Construction et validation d'un modèle du risque à plagier chez les étudiants de 1er cycle en sciences de l'éducation

 

Sébastien Béland

Université de Montréal

 

Domaine : éducation, savoirs et compétences

Programme soutien à la recherche pour la relève professorale

 Concours 2018-2019

Les règlements sur le plagiat (par exemple, le Règlement disciplinaire sur le plagiat ou la fraude concernant les étudiants du premier cycle de l'Université de Montréal) sont souvent mentionnés dans les séances d'accueil des nouveaux étudiants et dans les plans de cours. Il est donc réaliste de poser l'hypothèse que la majorité des étudiants ont une idée minimale des sanctions auxquelles ils s'exposent lorsqu'ils plagient. Malgré cela, ces derniers sont encore nombreux à prendre un risque de se faire prendre et de recevoir une sanction, en plagiant. Par exemple, McCabe (2005) montrait que 38% des étudiants universitaires ont admis avoir déjà plagié à un travail scolaire. Vogts (2009), de son côté, obtenait un pourcentage comparable avec 40% d'étudiants ayant déclaré avoir déjà plagié.

Rettinger (2007) et Collins, Judge et Rickman (2007) reconnaissaient l'importance de la prise de risque pour expliquer le plagiat. Étonnamment, peu d'études ont investigué cette idée et il n'existe toujours pas de modélisation portant spécifiquement sur la prise de risque à plagier. C'est dans l'optique d'en savoir plus sur le sujet que ce projet s'inspirera de la théorie des perspectives (Kahneman et Tversky, 1979, 1992) pour construire et valider une modélisation de la prise de risque à plagier visant à mieux comprendre le plagiat chez les étudiants au 1er cycle, en sciences de l'éducation.

Nous allons utiliser une méthodologie mixte pour répondre à trois objectifs de recherche spécifiques. Le premier objectif de ce projet consiste à identifier les facteurs à considérer avant de construire un modèle du risque à plagier. Le deuxième objectif est essentiellement théorique et consiste à s'inspirer de la théorie des perspectives afin de construire un modèle du risque à plagier. Enfin, le troisième objectif vise à valider le modèle du risque à plagier.

Élaborer un tel modèle est important, car il permettra de créer de nouvelles connaissances qui aideront à mieux comprendre les étudiants qui plagient à partir de leur prise de risque. Ces informations seront aussi utiles aux administrations scolaires, car elles génèreront de nouvelles idées afin de mieux comprendre, prévenir et détecter le plagiat. Enfin, ce modèle pourra être réinvesti pour comprendre le plagiat dans des programmes d'études où la compétition entre étudiants peut être importante (par exemple, en droit ou en médecine).

◆ **Consignes**
A. Recopiez le passage du texte sur le plagiat qui commence par les mots « Programme soutien à » et se termine par « avoir déjà plagié. ».
B. Résumez le texte sur le plagiat en deux phrases.
C. Donnez la liste de toutes les références (auteurs et années) citées dans le texte sur le plagiat.

◆ **Données fournies**
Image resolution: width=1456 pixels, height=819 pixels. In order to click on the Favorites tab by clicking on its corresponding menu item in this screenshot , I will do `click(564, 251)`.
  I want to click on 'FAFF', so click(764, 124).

◆ **Réponses**
A.
Programme soutien à la recherche pour la relève professorale

 Concours 2018-2019

Les règlements sur le plagiat (par exemple, le Règlement disciplinaire sur le plagiat ou la fraude concernant les étudiants du premier cycle de l'Université de Montréal) sont souvent mentionnés dans les séances d'accueil des nouveaux étudiants et dans les plans de cours. Il est donc réaliste de poser l'hypothèse que la majorité des étudiants ont une idée minimale des sanctions auxquelles ils s'exposent lorsqu'ils plagient. Malgré cela, ces derniers sont encore nombreux à prendre un risque de se faire prendre et de recevoir une sanction, en plagiant. Par exemple, McCabe (2005) montrait que 38% des étudiants universitaires ont admis avoir déjà plagié à un travail scolaire. Vogts (2009), de son côté, obtenait un pourcentage comparable avec 40% d'étudiants ayant déclaré avoir déjà plagié.

B. Beaucoup d'étudiants universitaires plagient encore malgré les sanctions dont ils ont une idée, et il n'existe toujours pas de modèle portant précisément sur la prise de risque à plagier. Ce projet s'inspirera de la théorie des perspectives pour construire et valider un tel modèle chez les étudiants de 1er cycle en sciences de l'éducation, afin de mieux comprendre, prévenir et détecter le plagiat.

C.
- McCabe (2005)
- Vogts (2009)
- Rettinger (2007)
- Collins, Judge et Rickman (2007)
- Kahneman et Tversky (1979, 1992)